Racism row reignites Brexit divisions

Claims of a whitewash over race and ethnic disparities report

Claims of a whitewash over race and ethnic disparities report

“Institutional racism in Britain does not exist.” You can almost hear the multiple thousands of shocked, disappointed, horrified and disheartened members of the public responding to these words with the phrase made famous by tennis legend, John McEnroe: “You can not be serious!” But that, in effect, was the conclusion reached last month by The Commission on Race and Ethnic Disparities, which was appointed by Prime Minister Boris Johnson in response to last summer’s Black Lives Matter protests.

In fact, the commission went further in its 258-page report by saying the UK “should be regarded as a model for other white-majority countries.” Unsurprisingly the report has prompted outrage, with demands from many critics for Johnson to repudiate and withdraw it.

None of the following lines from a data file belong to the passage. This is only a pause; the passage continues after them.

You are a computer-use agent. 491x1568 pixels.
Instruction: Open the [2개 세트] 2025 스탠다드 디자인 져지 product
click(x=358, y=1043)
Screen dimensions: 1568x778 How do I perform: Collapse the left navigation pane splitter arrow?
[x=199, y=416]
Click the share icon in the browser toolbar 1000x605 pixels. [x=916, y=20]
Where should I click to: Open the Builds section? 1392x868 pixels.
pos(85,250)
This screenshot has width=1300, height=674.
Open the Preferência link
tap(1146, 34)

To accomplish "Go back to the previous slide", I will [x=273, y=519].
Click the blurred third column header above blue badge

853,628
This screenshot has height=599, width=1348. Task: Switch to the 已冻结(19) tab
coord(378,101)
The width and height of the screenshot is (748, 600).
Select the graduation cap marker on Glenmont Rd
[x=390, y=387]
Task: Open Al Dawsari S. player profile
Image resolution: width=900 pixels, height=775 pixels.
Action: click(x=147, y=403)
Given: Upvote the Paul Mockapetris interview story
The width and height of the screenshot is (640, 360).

An open letter from, amongst others, the race equality think-tank Runnymede Trust, civil rights campaign group Liberty, and Black Lives Matter UK, says the report “whitewashes” daily challenges faced by minority communities and that its claims have prompted “public incredulity and national indignation.” There are claims that the commission downplayed evidence of discrimination in areas including health, education, business, employment and criminal justice.

Co-incidentally, data from the Office for National Statistics, has revealed that more than 40 per cent of young black people aged between sixteen and 24 are currently unemployed, three times as many as their white peers. The data also shows that black youth unemployment has risen four times faster than for white youths since the introduction of lockdown. Some of those cited in the commission’s report have claimed they were not properly consulted and have subsequently distanced themselves from it. And there are accusations that the Prime Minister selected commissioners who would deliver politically convenient findings, with chair, Dr Tony Sewell, having previously written in a magazine article back in 2010 that “much of the supposed evidence for institutional racism
is flimsy.”

But as the row exploded, Johnson attempted to distance himself slightly when he commented, “I’m not going to say that we agree with every word.” The repercussions from the report began even before publication with Sam Kasumu resigning as the Prime Minister’s advisor for civil society and communities, a post with a remit to reach out to ethnic minority communities. Mr Kasumu, known to be unhappy with the Government’s position and direction on race, is believed to have quit in anticipation of the report hitting the media.

What our surveys show

A clear majority of 57% of those surveyed disagreed with the commission’s conclusion that there is no institutional racism in Britain. However, when that number is broken down between EU Leavers and Remainers, there is a significant difference, illustrating again that the way we voted back in the 2016 referendum reflects or shapes our views on many issues.

Leavers disagreeing with the commission numbered 44%, but a much higher figure, 70%, of Remainers said the same. When it comes to those who agree with the report’s findings of no institutional racism, the overall figure of 32% is split in the opposite way, with the Leavers being the higher percentage, at 42%, and Remainers at just 22%. The overall figure for those answering, “Don’t know,” was 11%.

When asked about the prevalence of racism in British society today, the disparity between Leavers and Remainers is also significant, as clearly demonstrated in our graphics. Overall though, 37% believe there is “A high level” of racism in our society and 44% believe there is “A fair amount”, while 14% said there is “A small amount” and, disturbingly, 3% answered “None.” The “Don’t knows” numbered 2%.